TASK DESCRIPTION
Could you reproduce the data from the line that has "Collapse the Library section chevron" through the line that has "click(1560, 527)", changing "Switch to" to "Go to" and leaving everything else as it is?
# # # # #
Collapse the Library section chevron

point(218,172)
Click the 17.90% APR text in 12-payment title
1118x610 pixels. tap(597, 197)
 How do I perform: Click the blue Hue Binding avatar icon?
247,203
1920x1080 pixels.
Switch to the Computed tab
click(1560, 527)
# # # # #
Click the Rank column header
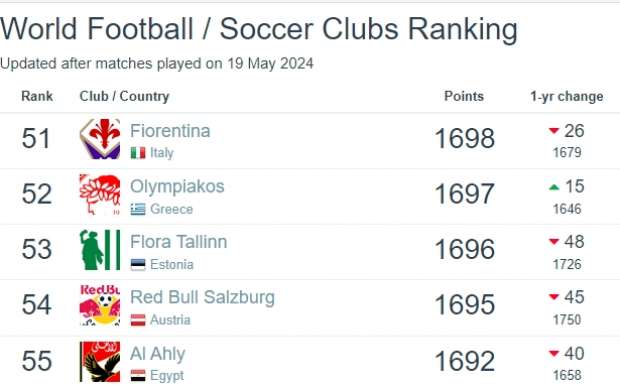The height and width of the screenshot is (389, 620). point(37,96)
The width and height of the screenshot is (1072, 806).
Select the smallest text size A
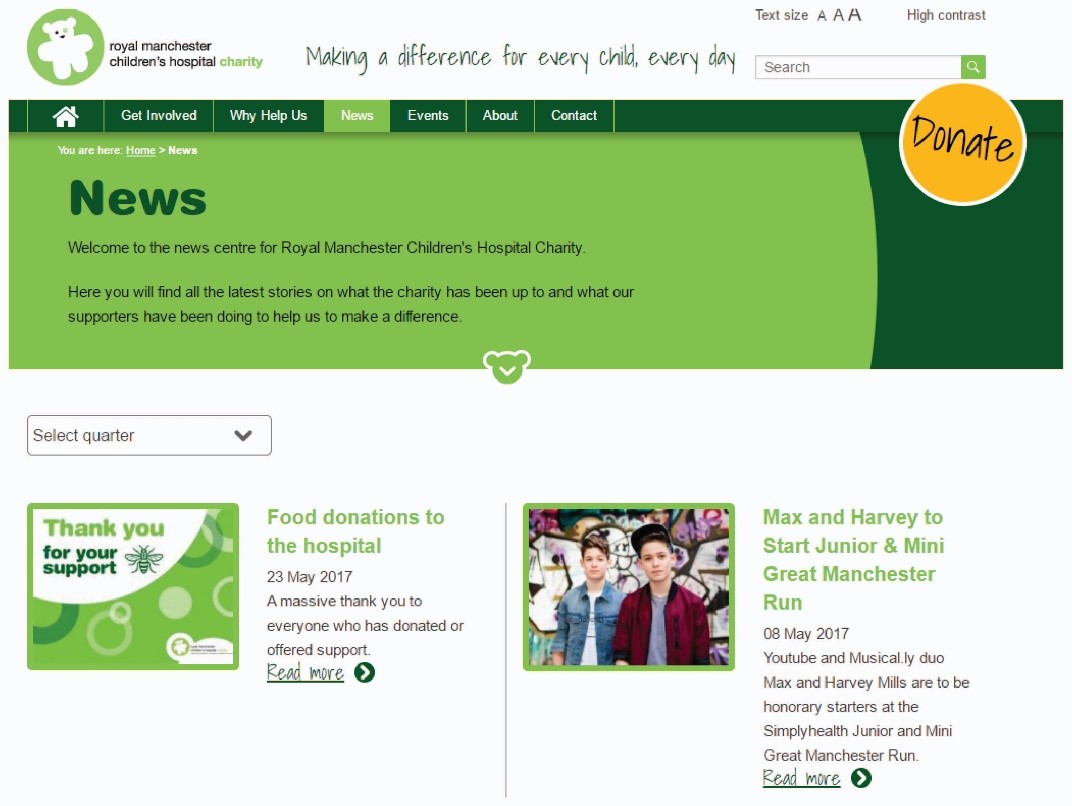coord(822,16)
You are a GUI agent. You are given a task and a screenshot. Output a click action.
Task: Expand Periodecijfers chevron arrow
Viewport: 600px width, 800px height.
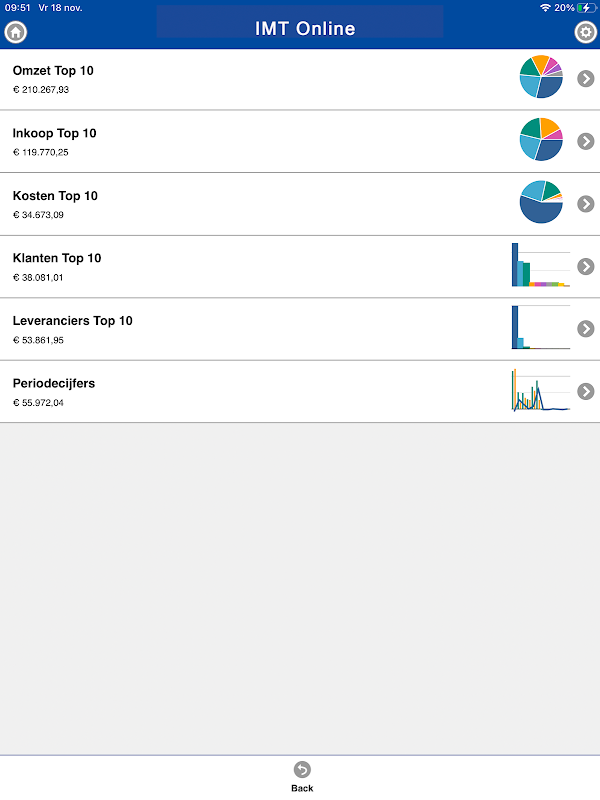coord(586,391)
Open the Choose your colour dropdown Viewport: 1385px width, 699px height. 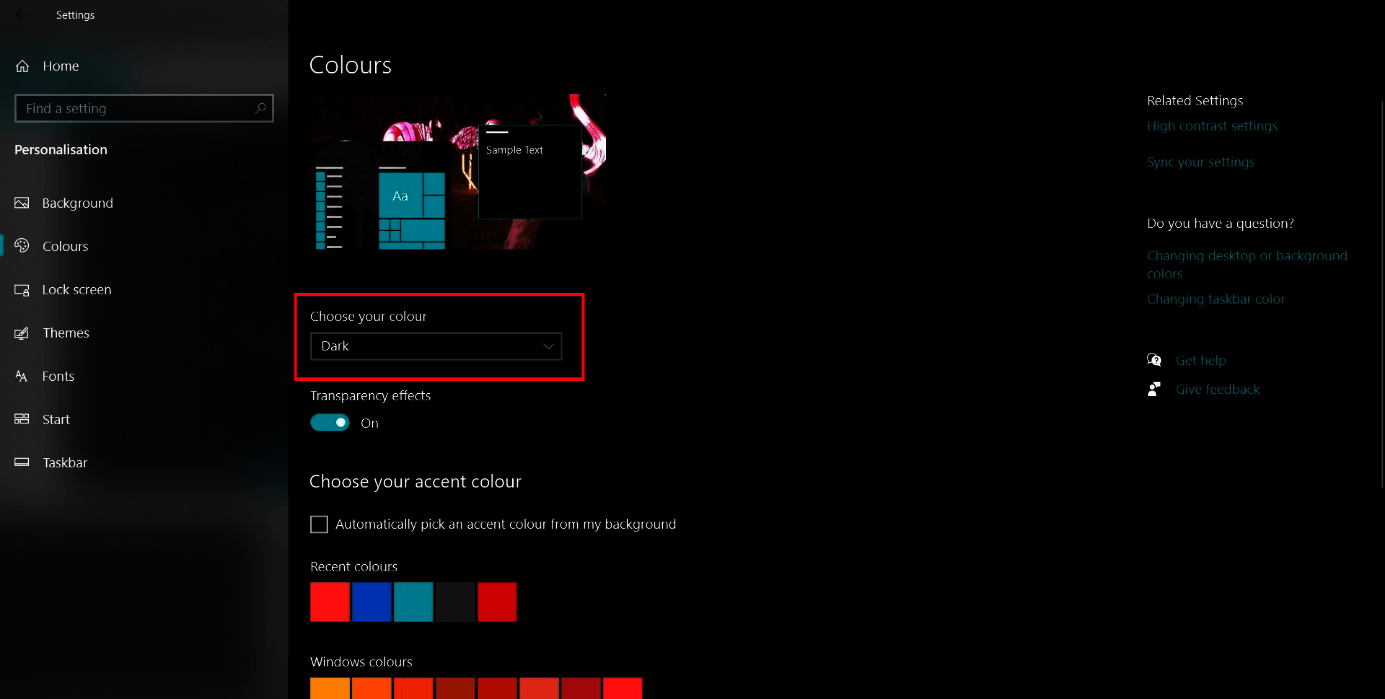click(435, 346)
# # # # #
EXERCISE RESPONSE
Collapse the Library section chevron

point(218,172)
Click the 17.90% APR text in 12-payment title
1118x610 pixels. tap(597, 197)
 How do I perform: Click the blue Hue Binding avatar icon?
247,203
1920x1080 pixels.
Go to the Computed tab
click(1560, 527)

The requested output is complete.